I loved “The Notebook.” I loved the book. I loved the movie. I loved the story.

That was the first and last Nicholas Sparks novel (or movie) I loved.

Recently, while on assignment in Southport, construction crews were busy building a set for the upcoming movie adaptation of Sparks’ novel, “Safe Haven.”

With production on the movie under way, and the stars heading to town, I thought it would be fun and timely to review the book at the heart of the movie.

“Safe Haven,” published in 2010 by Grand Central Publishing, is a story about a young twenty-something Katie (who we learn is really Erin) who escapes an abusive marriage in the Boston area to the safety and anonymity of small-time life in Southport.

While living in the tiny (and very hot) southern town with practically nothing to do or see (as it’s described in the novel), Katie is charmed and ultimately swept off her feet when she meets a handsome former college swimmer turned U.S. Army investigator Alex.

A widower, Alex is raising his two young children while running the general store/gas station he took over from his in-laws along the Cape Fear River.

Katie, using the assumed identity of her former neighbors’ daughter who died in her twenties, is waiting tables a waterfront restaurant, Ivan’s (reportedly to be filmed at American Fish Co. on the yacht basin in the coming weeks) when she meets the ruggedly handsome, fit and gray-haired single father.

As expected, Katie is hesitant to let anyone in on her secret, fearful her estranged husband with the resources of his employer—the Boston Police Department—would track her down and take her home, or worse, kill her for leaving him.

Sparks takes great pains to describe the husband, Kevin, and his motivations.
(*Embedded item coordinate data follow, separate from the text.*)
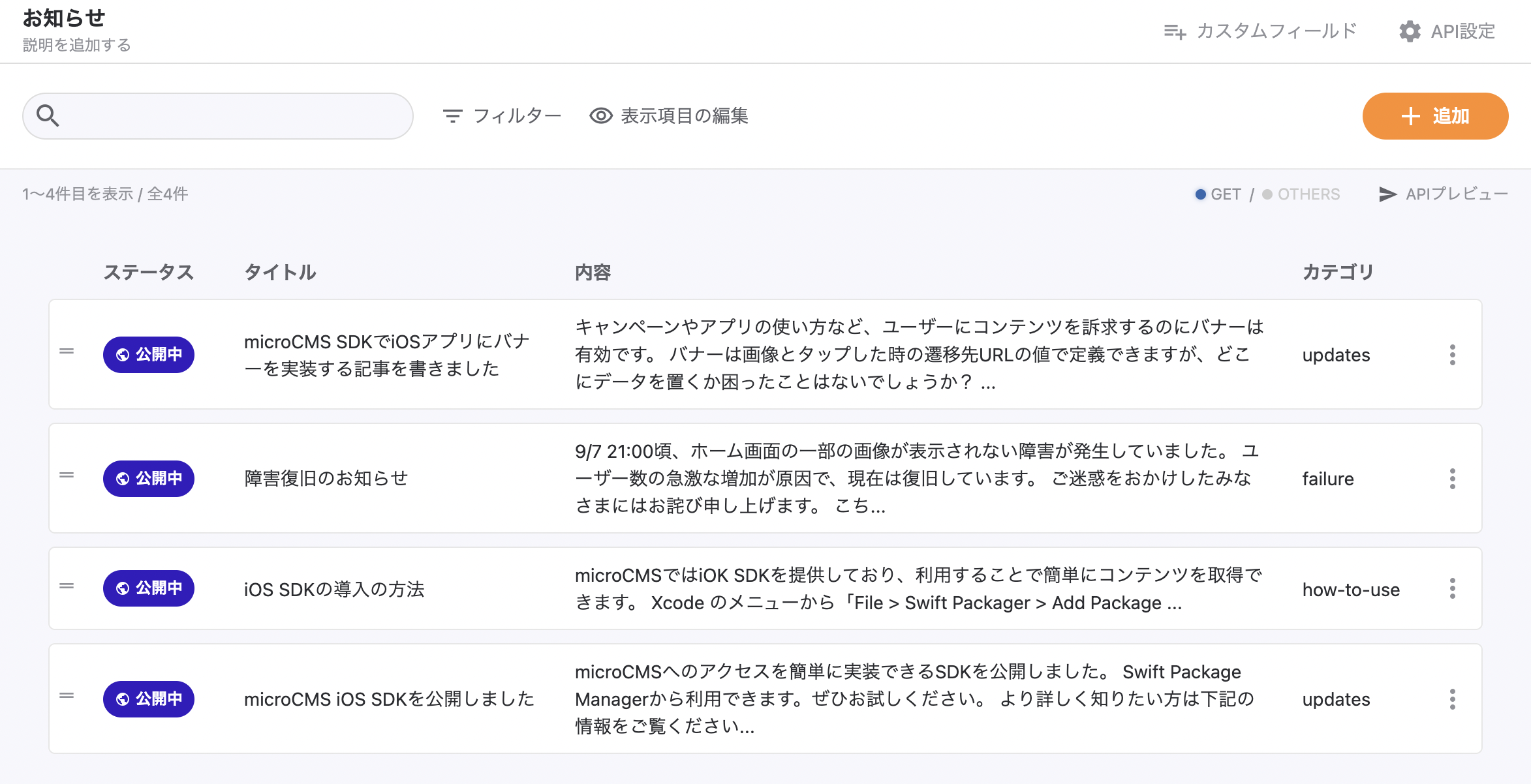Select the GET method indicator
The image size is (1531, 784).
click(x=1218, y=194)
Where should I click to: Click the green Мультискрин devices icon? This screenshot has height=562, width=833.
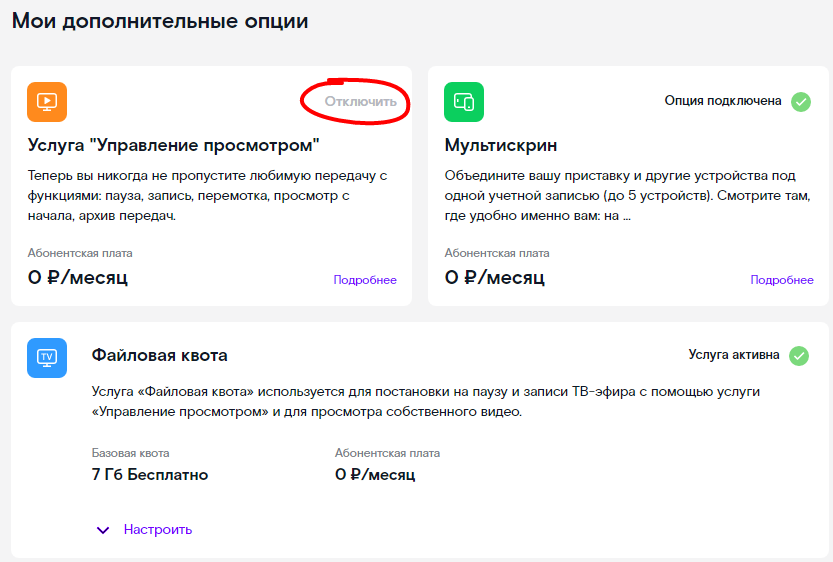pyautogui.click(x=464, y=101)
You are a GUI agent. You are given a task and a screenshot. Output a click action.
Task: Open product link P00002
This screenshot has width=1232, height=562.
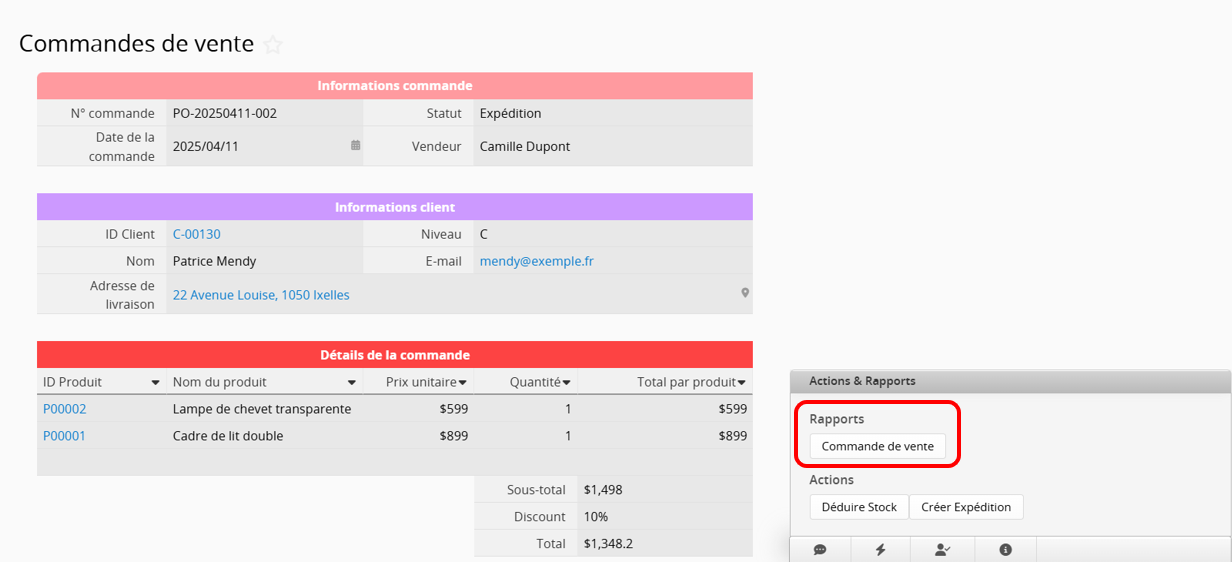(65, 409)
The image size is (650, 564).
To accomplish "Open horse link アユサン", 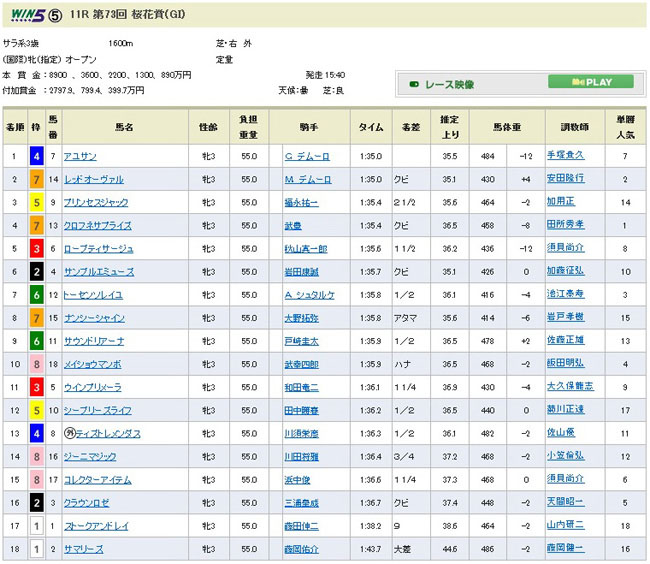I will 82,156.
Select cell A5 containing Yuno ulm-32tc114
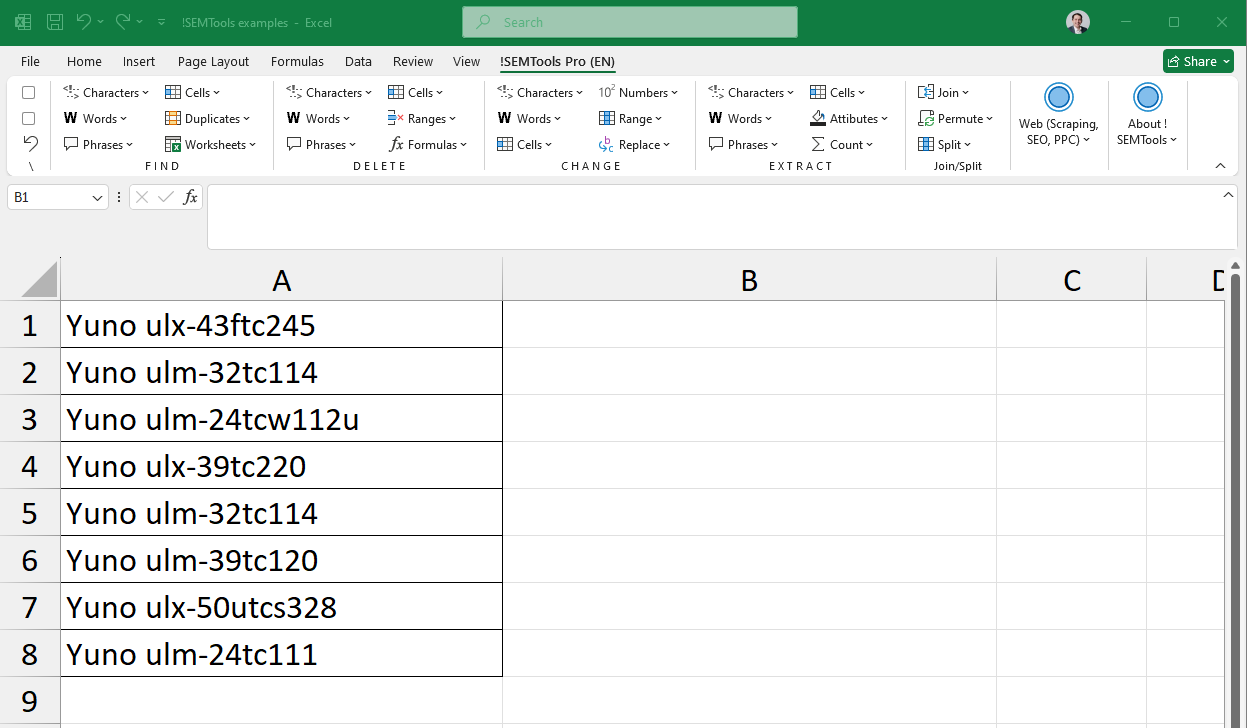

But he falls short in its execution.

We learn Kevin first started beating Katie, whom he knows as Erin, on their Hawaiian honeymoon because she left her sunglasses by the pool. The abuse only gets more frequent and more severe before she finally is able to leave him while he’s out of town testifying as detective in a high profile, change-of-venue trial.

Meanwhile back in Southport, Katie and Alex are quickly falling in love. Alex is more open about it, while Katie is gun-shy, although the span of their romance is no more than two months. But it is her grief-counselor neighbor, Jo, who convinces Katie to come clean with her secrets and give Alex, love and family a chance.

Like their father, Alex’s young children also quickly fall in love with Katie. Sparks describes her as very beautiful—both as Erin with long blond, perfectly coifed hair and as Katie with box-died brown and unevenly shorn brown hair. But, again, we never learn what drives Katie. We never learn what is at the heart of her character.

What drives Alex to fall madly and deeply in love with this stranger is still a mystery to me.

Just when Katie feels safe with Alex and his kids, Kevin, in a vodka-fueled rage, finds his way to Southport where he makes multiple attempts to punish Katie, Alex, and even the kids.

“Safe Haven” is a beach read at best. There’s very little in the story to prompt discussion, other than the topic of domestic violence. The characters are poorly developed and the storyline is predictable.

I’d recommend waiting for the movie, if only for the sights and sounds of Southport on the big screen.